#### SOURCE DOCUMENT:
+===+
# Best way to kill a tree



## abajoman

So I have tried the copper nail trick and guess what ? 






One nail one kill.


----------



## RacerX

Details please. :msp_biggrin:


----------



## abajoman

*Copper Nails*

Next door they have an elm tree that keeps throwing up starts in my yard, Ive tried everything to stop it but heard that copper is deadly to a tree, so copper nail in the root in my yard = dead tree.


----------



## abajoman

abajoman said:


> Next door they have an elm tree that keeps throwing up starts in my yard, Ive tried everything to stop it but heard that copper is deadly to a tree, so copper nail in the root in my yard = dead tree.


 
If you got something better spill your beans


----------



## Rookie1

Wow that sounds interesting. There was a member on a while ago that wanted to do away with a treelawn tree that the city owned. I know lots of chemicals were mentioned but no nails.:msp_smile:


----------



## KD57

I've never even seen a copper nail ??


----------



## flushcut

Let me see if I got this right, you killed your neighbors tree with a copper nail and posted this on the internet for all to see including lawyers and prosecutors. Good job! If the neighbor wanted the tree dead then fine but if not did you look into root pruning at your property line?
+===+
Write out, word for word, the passage of the tree-killing thread starting with "I've never even" and going on through "your property line?".

#### DATA SECTION:
+===+
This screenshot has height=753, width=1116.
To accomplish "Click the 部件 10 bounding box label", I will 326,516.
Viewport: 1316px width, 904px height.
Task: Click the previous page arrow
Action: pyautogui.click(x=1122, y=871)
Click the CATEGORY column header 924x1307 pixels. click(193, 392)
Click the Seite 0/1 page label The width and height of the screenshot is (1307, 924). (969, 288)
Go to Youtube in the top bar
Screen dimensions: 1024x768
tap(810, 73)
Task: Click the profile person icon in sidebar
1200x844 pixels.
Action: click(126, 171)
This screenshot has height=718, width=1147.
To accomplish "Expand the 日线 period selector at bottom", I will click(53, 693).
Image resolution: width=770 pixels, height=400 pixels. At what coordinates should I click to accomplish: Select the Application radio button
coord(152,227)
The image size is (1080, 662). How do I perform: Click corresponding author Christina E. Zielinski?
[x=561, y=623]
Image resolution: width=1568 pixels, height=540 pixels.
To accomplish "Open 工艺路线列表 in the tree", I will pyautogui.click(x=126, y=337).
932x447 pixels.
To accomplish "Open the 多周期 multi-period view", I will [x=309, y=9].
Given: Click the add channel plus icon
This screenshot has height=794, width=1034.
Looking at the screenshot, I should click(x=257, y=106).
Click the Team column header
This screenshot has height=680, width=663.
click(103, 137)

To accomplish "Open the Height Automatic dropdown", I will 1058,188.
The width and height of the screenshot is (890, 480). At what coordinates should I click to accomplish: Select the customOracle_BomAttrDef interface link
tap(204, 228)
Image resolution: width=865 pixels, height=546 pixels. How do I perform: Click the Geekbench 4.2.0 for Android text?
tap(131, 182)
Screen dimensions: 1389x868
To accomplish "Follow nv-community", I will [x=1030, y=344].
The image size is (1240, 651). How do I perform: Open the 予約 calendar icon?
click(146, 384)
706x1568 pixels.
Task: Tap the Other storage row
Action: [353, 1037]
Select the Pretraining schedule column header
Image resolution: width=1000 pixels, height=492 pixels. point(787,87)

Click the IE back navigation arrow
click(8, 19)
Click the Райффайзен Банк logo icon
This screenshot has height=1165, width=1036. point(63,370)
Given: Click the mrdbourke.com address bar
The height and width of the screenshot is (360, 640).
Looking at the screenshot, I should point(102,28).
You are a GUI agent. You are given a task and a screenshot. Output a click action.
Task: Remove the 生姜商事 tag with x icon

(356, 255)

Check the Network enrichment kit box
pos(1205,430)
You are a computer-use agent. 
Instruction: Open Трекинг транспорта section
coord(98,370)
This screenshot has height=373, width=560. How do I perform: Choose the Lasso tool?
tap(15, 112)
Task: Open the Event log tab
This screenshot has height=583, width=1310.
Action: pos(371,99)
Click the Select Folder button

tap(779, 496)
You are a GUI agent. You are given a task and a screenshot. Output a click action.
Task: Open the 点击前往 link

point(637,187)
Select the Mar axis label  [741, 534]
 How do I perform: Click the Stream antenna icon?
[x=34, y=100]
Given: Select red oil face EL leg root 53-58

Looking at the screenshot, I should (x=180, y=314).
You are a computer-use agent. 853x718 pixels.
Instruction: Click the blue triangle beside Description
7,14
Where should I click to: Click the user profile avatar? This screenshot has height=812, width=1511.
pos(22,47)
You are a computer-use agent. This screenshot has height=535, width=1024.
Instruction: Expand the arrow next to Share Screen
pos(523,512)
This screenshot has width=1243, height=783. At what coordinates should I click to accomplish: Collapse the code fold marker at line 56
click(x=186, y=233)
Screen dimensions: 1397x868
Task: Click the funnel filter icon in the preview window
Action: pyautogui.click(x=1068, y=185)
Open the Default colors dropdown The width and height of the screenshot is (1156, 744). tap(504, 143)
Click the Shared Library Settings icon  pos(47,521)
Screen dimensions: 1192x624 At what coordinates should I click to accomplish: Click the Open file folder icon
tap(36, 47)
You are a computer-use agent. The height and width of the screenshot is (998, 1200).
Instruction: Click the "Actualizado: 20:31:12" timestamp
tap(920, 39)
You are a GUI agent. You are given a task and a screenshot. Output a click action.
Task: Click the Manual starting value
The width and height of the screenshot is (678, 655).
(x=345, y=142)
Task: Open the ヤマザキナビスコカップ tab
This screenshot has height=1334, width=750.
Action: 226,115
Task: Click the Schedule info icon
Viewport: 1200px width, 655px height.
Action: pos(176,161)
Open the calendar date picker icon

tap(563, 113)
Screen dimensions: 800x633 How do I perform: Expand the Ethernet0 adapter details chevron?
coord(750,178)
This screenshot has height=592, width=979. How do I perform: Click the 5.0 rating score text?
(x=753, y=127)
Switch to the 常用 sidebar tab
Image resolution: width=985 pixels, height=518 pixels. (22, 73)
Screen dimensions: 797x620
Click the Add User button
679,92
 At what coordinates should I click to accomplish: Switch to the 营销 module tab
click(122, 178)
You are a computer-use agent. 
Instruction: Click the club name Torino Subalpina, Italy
+===+
#### TASK OUTPUT:
I've never even seen a copper nail ??


----------



## flushcut

Let me see if I got this right, you killed your neighbors tree with a copper nail and posted this on the internet for all to see including lawyers and prosecutors. Good job! If the neighbor wanted the tree dead then fine but if not did you look into root pruning at your property line?